Омар Отаров, недавно ушедший из жизни, выдающийся балкарский певец, тогда же сочинил мелодию к стихам Мечиева «Слово к пионерам», которую обработал для голоса в сопровождении горна, барабана и фортепьяно Трувор Шейблер. Кязим съездил в Москву, на Выставку достижений народного хозяйства; посетил репетицию ансамбля народного танца, где заметил необыкновенную одаренность юного Мутая Ульбашева; присутствовал на открытии национального театра и сидел в ложе рядом с Али Шогенцуковым; в Союзе писателей встречался с Бекмурзой Пачевым. На каком языке могли говорить эти люди? Кязим не знал русского, но мог, действительно, немного говорить на кабардинском, ведь он учился в медресе в Старом Лескене, а потом ведь и Пачев, и Мечиев знали арабский. Этого было вполне достаточно для их редкого общения. Обоим в 1939 году присвоили почетное звание «Заслуженный деятель искусств Кабардино-Балкарской АССР».
Жил Кязим в это время уже в Кичмалке, почти на равнине, недалеко от высокогорного урочища Аурсентх (Ауар Сырт), где традиционно летом выпасают скот.
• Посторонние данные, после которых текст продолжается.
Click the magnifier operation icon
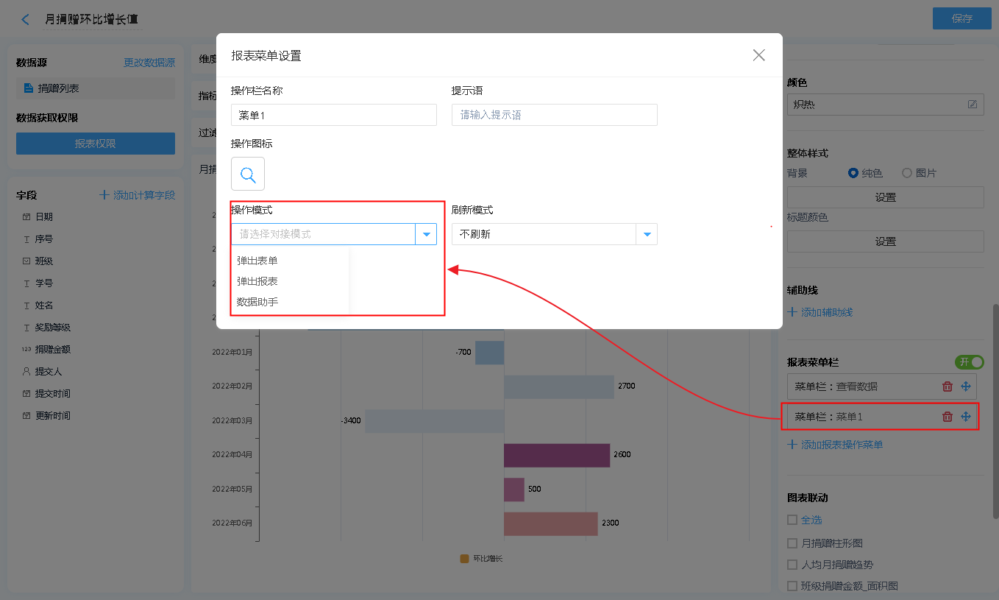click(248, 174)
Переезд был вынужденным, так как сход селя разрушил часть Шики. Руководство района и республики настаивало на переезде жителей в более удобное для проживания место. Кичмалка находилась далеко, там все надо было начинать с самого начала, люди боялись ехать. У Кязима же имелся, как принято говорить сегодня, неограниченный кредит доверия, на него-то власти и возлагали все надежды. А он только что похоронил дочь Маймунат, а ее младшего сына Узеира забрал к себе, оставив двух старших детей в семье Султановых. Конечно, и он не хотел уезжать, но его сына Ахмата поставили во главе штаба по грядущему переселению. И поэт сдался, оставил родную саклю и родовое кладбище, переехал в Нагорный район.
Крестьянская жизнь и работа в кузнице продолжились и там, где не было поначалу собственного дома, а всего лишь комната в бараке. Жизнь все время только приближала его к людям, только утончала и без того тонкую завесу между частным его существованием, возможностью уединения над книгой и суетой повседневности, обнаженности общественного быта, каким он и должен быть в бараке. На отведенных переселенцам участках постепенно возводились дома, кто-то успел посадить деревья. С правой стороны от въезда в селение, на взгорке, расположилась усадьба Кязима Мечиева. Сейчас здесь живет Хани Топалова. Во дворе есть неглубокая канава, на кромке которой аккуратно выложены найденные в земле металлические предметы – хозяева считают, что это следы кузни Кязима, которая находилась пониже дома, там, где сейчас сад. Кязим часто ездил в Нальчик и по окрестностям Кичмалки. Он уже не мог выполнять тяжелую работу, но глаза еще не подводили, да и память все еще была прекрасной. Пока не было туманов и не шли дожди, он умиротворялся видом цветущей природы, обилием зелени и возможностью лакомиться фруктами, которых в Шики, конечно, не было. Жизнелюб, он радовался любой малости, что разнообразила и украшала жизненные будни. Кязим считал, что к нему пришла старость. Но в июне 1941 года началась Великая Отечественная война, которая заставила его забыть о собственном возрасте. Тысячи его соплеменников ушли воевать. С августа 42-го года фашисты уже топтали землю Кабардино-Балкарии, неся насилие и рабство. С немцами пришли итальянцы, они-то и заняли Кичмалку. С их офицером, люди запомнили, Кязим вел все необходимые переговоры…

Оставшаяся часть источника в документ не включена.